However, due to the spatial arrangement (e.g., the status bar may be at the top, whereas the navigation bar or virtual keyboard at the bottom of the rendered display), since the size of frame buffers correspond to the size of a display frame, an entire frame buffer may be dedicated to storing the content from the static applications, even though a substantial, or even significant majority of the display—being apportioned to display actively updating application content—contains no actual graphical content. Naturally, significant inefficiency of both memory usage, and memory access bandwidth can result from conventional layering and overlay apportionment techniques.

This Summary is provided to introduce a selection of concepts in a simplified form that are further described below in the Detailed Description. This Summary is not intended to identify key features or essential features of the claimed subject matter, nor is it intended to be used to limit the scope of the claimed subject matter.

An aspect of the present invention proposes a novel approach that can reduce the total number of the overlays to be composited during the display of graphical output in a mobile computing device. As a result, the total number of memory bandwidth and the usage of a graphics processing unit by a pre-compositor can be decreased significantly. According to one embodiment, this new approach is implemented with a display panel with embedded memory which supports a partial update, or refresh feature. Which such a feature, the layer compositor (typically either the display controller or GPU) is able to keep track of actively updating regions of a display panel by checking if each layer has new content to be displayed.

In an embodiment, the intersection of the new content inside the display frame is calculated, and the layers with no updated content are filtered from the list of layers to be composited. Subsequently, the compositor, sometimes referred to as the hardware composer, attempts to assign overlays. The static layers which are completely outside the union of the updated layers union can be ignored. Therefore, the final composited output coming out of the display controller does not contain the static layers. However, since the same previously composited content is already within the display panel's memory, the static content can still be displayed. From that point, a kernel display controller driver sends the new updated pixels with the updated area coordinates to be displayed.

According to another aspect of the invention, a system is provided that includes a mobile computing device comprising a central processing unit, a display controller, and optionally, a video decoder and graphics processing unit. In an embodiment, applications may be executed by the central processing unit. These applications may include, for example, video streaming applications which receive encoded data streams. A video decoder decodes the streams and transmits the content to be displayed to the display controller. Simultaneously, graphical output corresponding to other actively updating applications, or to other display regions of the video streaming application—such as a graphical user interface—is rendered, either in the GPU or the display controller itself.
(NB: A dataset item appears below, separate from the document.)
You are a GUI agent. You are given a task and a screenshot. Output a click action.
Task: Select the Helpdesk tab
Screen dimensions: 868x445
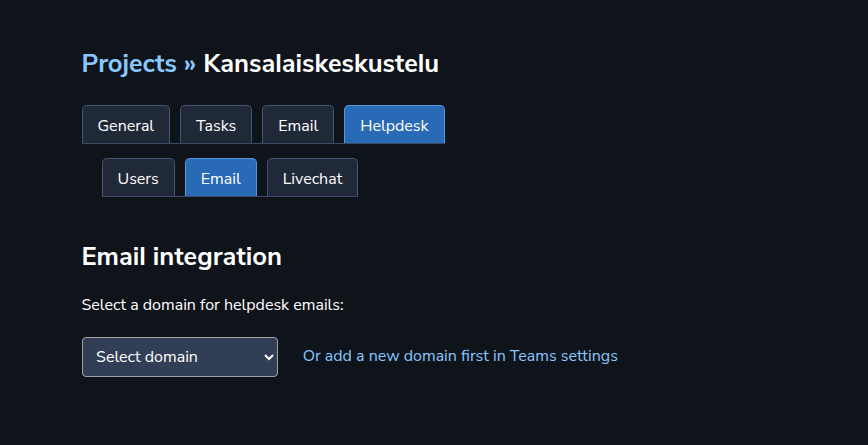click(394, 125)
Each application is allocated a separate hardware overlay in the display controller, thus bypassing a frame buffer or external memory (e.g., RAM), and the resultant output is sent directly to a display panel and displayed at pre-determined positions in the display. Static content such as a status bar, navigation bar, or virtual keyboard which has not detected an update based on a comparison with a previous composited frame in the local memory of the display need not be updated.

The approaches described herein can provide better performance while reducing memory bandwidth and power consumption rates on many key applications, such as launcher, video streaming, and web browsing applications.

The accompanying drawings are incorporated in and form a part of this specification. The drawings illustrate embodiments. Together with the description, the drawings serve to explain the principles of the embodiments:

FIG. 1 depicts a data flow diagram for graphical output in a mobile computing device in accordance with conventional hardware overlay allocation techniques.

FIG. 2 depicts an exemplary display configuration of a plurality of graphical layers in accordance with various embodiments of the present invention.

FIG. 3 depicts an exemplary data flow diagram for graphical output in a mobile computing device in accordance with various embodiments of the present invention.

FIG. 4 depicts an exemplary data flow diagram for producing graphical output with a video decoder in accordance with various embodiments of the present invention.

FIG. 5 depicts a flowchart of an exemplary process for allocating hardware overlays in a mobile computing device in accordance with various embodiments of the present invention.

FIG. 6 depicts an exemplary computing system, upon which embodiments of the present invention may be implemented.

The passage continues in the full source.